Chem TA Toni (sannalim) wrote,
Chem TA Toni
sannalim

parable of the art moderator, or an attempt to resolve a long-held grudge

Some years ago, probably about five, but maybe six, several of my friends here on LJ were involved with and excited about a particular H/G-oriented HP fansite. They encouraged me to submit some of my HP fanart to this site. I participated in one or two of the monthly art challenges at the site, then submitted a couple of my existing pieces. The fanart section of this site was moderated by a single individual, herself a relatively well-known H/G artist. The first time I submitted art, it was accepted.
Encouraged, I chose a few more pieces that I thought fit well with the site's thematic focus. The art moderator rejected them, saying that they weren't good enough. I was a little miffed.
Some weeks later, I tried again. I went through my fanart portfolio and very carefully picked out the pieces that I was most proud of. The art moderator again rejected my submission, saying "only send in your best work." I was more than a little miffed this time, I was outright offended. I had sent in what I considered to be my best work.
I browsed around the art gallery at the site, and I saw several pieces that I thought were not as good as the work I had submitted. In linework and color management, I thought my work was just as good as anything else on the site. The major difference was that almost all of the other pieces in the gallery had been colored digitally, and my work had all been done with traditional media.
At the time, I didn't say anything about my disappointment -- nay, disillusionment -- to my LJ friends who enjoyed this fansite. I didn't want to mar their perception of it, and I certainly didn't hold it against them that the art moderator of the site didn't think as highly of my artwork as they did. That incident, however, was the beginning of the end of my active involvement in the HP fandom.

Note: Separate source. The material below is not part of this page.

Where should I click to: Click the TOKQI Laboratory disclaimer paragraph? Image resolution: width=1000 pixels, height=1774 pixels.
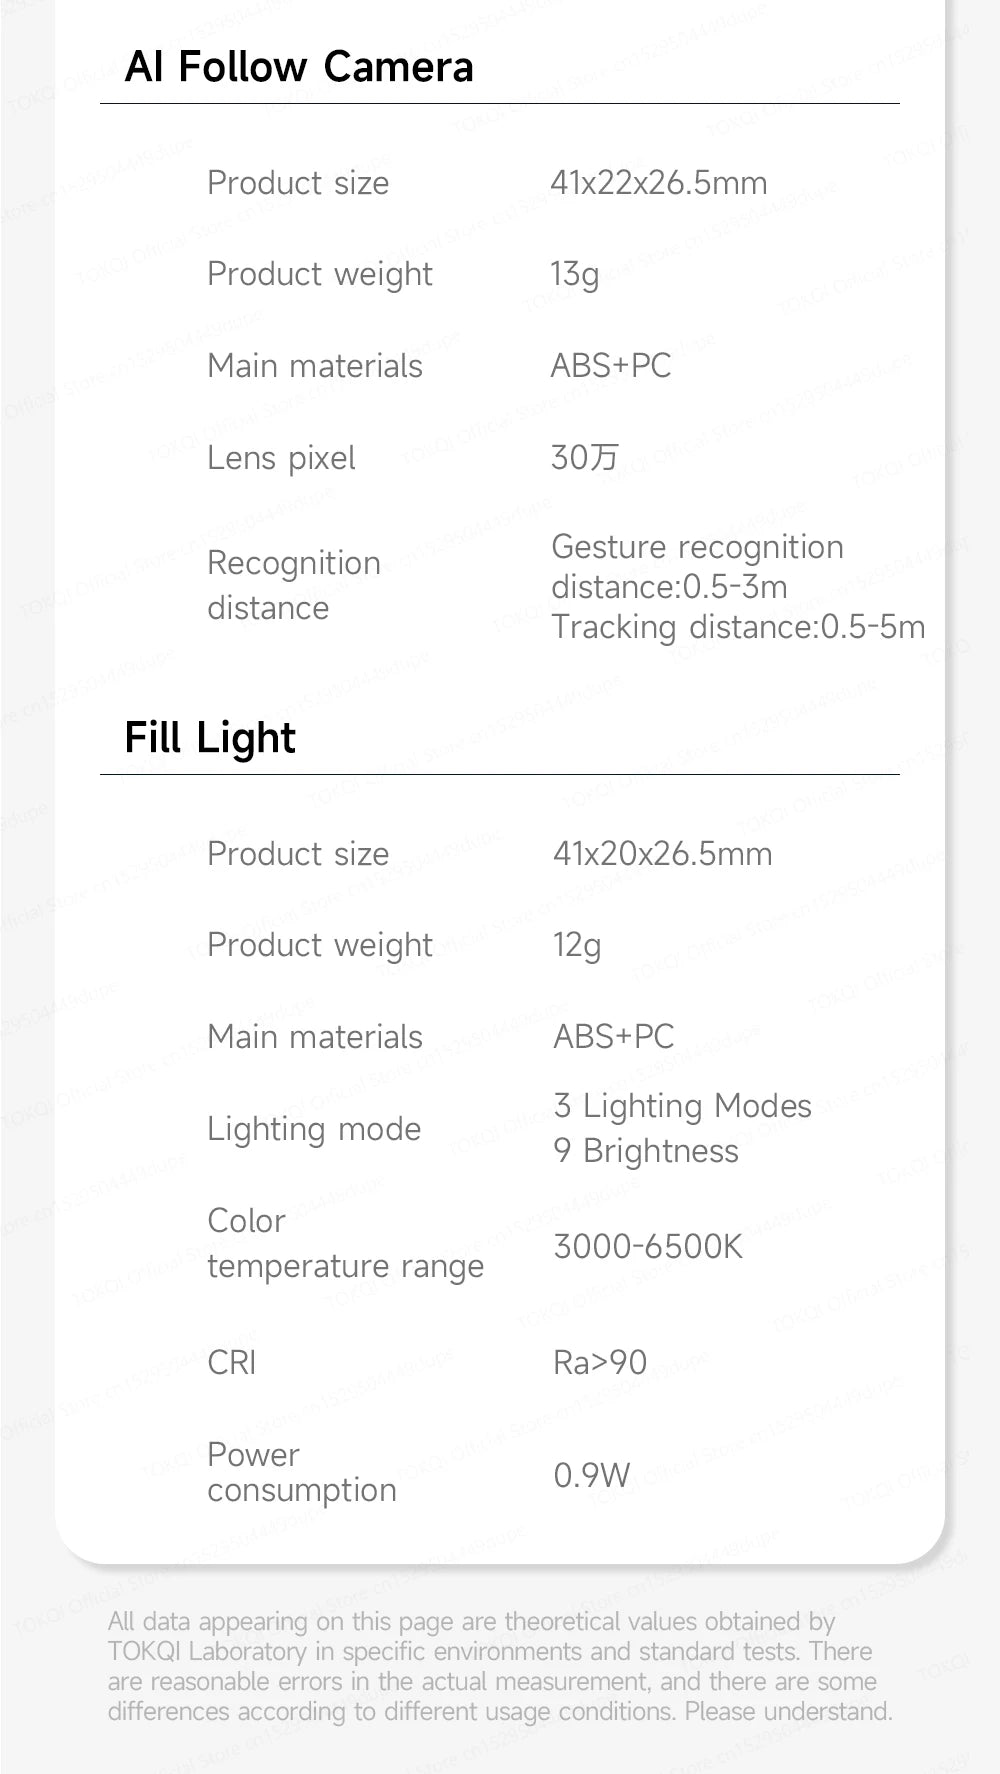point(500,1666)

Even now, all these many years later, the bitterness I felt at being rejected in that way remains and returns whenever the incident comes to mind. I am hoping that by telling the story to LJ, even though it happened so long ago, perhaps I will be able to achieve catharsis and no longer be bothered by it.

I think that things like this happen frequently, perhaps too frequently, in the church -- not just my church, but any congregation of any faith.
Someone is doing the best that they are able, given their circumstances, and someone else tells them that what they are doing isn't good enough and that they should be "doing their best"... according to that other person's judgement of what an individual's "best effort" should be. Then the first person gets offended and feels rejected, because they are already doing their best, and drifts away from the fold.
The tricky part is avoiding becoming the art moderator myself.